A Genetic Variant in CDKN2A Gene Predicts the Risk of Developing Cervical Cancer

Background: Cervical cancer is among the most commonly occurring cancers in women. Despite extensive efforts in the identification of prognostic and predictive biomarkers, only a very small number of markers have been identified. Several genetic variants in the 9p21 region have been found to be associated with an increased risk of developing cancers. The aim of present study was to explore the value of a genetic variant (rs10811661) in the CDKN2A in cervical cancer for the first time.Methods: Data in computer-based patient dossiers (CPRs) of Mashhad University of Medical Sciences at Ghaem Hospital were applied to identify cervical cancer patients, between 2014 to September 2017. Sixty-four patients and 493 healthy subjects with no known history of infectious HPV, cancer, or family history of cancer were used. DNA was extracted, followed by genotyping using real-time-PCR. The genotype frequency and allele distribution of cases and controls were analyzed using χ2, t-test or multivariate analyses.Results: Our data showed the genotypic frequency for TT, TC and CC of the CDKN2A locus were 61.6%, 27.7%, 11.1% in the patient group and 70.7%, 25.5%, 3.6% in the healthy control group.

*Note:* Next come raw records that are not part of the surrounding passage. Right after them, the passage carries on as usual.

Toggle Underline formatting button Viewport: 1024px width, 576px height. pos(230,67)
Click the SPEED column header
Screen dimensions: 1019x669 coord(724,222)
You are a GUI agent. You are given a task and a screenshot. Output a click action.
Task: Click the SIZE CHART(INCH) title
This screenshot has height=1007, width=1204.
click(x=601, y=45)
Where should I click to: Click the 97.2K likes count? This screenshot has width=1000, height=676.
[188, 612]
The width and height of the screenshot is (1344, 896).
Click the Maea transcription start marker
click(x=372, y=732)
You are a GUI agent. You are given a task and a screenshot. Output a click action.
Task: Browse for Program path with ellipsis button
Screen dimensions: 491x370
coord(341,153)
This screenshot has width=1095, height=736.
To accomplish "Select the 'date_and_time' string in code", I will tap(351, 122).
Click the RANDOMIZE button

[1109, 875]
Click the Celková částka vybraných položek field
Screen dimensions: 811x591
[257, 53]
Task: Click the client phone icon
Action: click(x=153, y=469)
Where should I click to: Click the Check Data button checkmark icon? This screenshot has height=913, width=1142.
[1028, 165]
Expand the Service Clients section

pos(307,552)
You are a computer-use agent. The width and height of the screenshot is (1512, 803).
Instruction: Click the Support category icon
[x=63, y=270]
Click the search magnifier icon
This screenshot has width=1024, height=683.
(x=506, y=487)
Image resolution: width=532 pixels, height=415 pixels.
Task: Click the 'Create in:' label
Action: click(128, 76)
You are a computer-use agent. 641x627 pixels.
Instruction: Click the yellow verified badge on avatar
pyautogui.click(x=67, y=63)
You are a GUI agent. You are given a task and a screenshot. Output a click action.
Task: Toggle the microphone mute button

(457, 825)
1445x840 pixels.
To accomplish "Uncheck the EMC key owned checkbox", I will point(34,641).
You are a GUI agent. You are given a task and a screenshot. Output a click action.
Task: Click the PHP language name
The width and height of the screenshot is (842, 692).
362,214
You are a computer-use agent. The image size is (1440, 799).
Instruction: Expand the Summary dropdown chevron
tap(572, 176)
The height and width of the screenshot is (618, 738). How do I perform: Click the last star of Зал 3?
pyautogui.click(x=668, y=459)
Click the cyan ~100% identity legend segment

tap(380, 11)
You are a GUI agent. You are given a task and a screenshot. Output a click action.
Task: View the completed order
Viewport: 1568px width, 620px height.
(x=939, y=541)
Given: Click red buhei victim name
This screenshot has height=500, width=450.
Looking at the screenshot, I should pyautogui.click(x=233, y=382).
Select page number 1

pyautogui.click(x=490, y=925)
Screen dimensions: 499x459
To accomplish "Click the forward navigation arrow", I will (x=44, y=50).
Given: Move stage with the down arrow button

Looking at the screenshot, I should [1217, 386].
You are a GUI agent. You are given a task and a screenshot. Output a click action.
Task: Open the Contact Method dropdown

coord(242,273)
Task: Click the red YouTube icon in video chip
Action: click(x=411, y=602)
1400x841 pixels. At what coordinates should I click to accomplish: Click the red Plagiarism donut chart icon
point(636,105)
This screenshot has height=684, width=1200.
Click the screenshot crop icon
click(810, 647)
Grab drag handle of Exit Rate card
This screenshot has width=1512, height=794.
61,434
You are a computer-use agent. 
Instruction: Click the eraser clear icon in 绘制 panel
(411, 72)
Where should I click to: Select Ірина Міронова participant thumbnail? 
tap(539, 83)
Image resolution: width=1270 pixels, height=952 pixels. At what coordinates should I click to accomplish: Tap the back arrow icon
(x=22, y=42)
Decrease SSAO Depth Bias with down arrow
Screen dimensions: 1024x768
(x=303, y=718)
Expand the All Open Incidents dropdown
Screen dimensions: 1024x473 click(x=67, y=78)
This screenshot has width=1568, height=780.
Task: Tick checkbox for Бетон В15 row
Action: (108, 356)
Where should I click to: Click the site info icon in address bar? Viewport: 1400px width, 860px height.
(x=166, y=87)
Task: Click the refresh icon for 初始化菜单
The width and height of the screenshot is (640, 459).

Moreover, our data showed that the TT genotype of the rs10811661 polymorphism, using a recessive genetic inheritance model, was associated with an increased risk of cervical cancer (e.g., OR: 1.3, 95% CI: 1.1-2.9, p=0.04).Conclusion: We have demonstrated that patients with a TT genotype for the rs10811661 polymorphism of the CDKN2A gene locus were associated with increased risk of cervical cancer. Further investigations are required in a larger population to explore the value of this gene marker in the management of cervical cancer.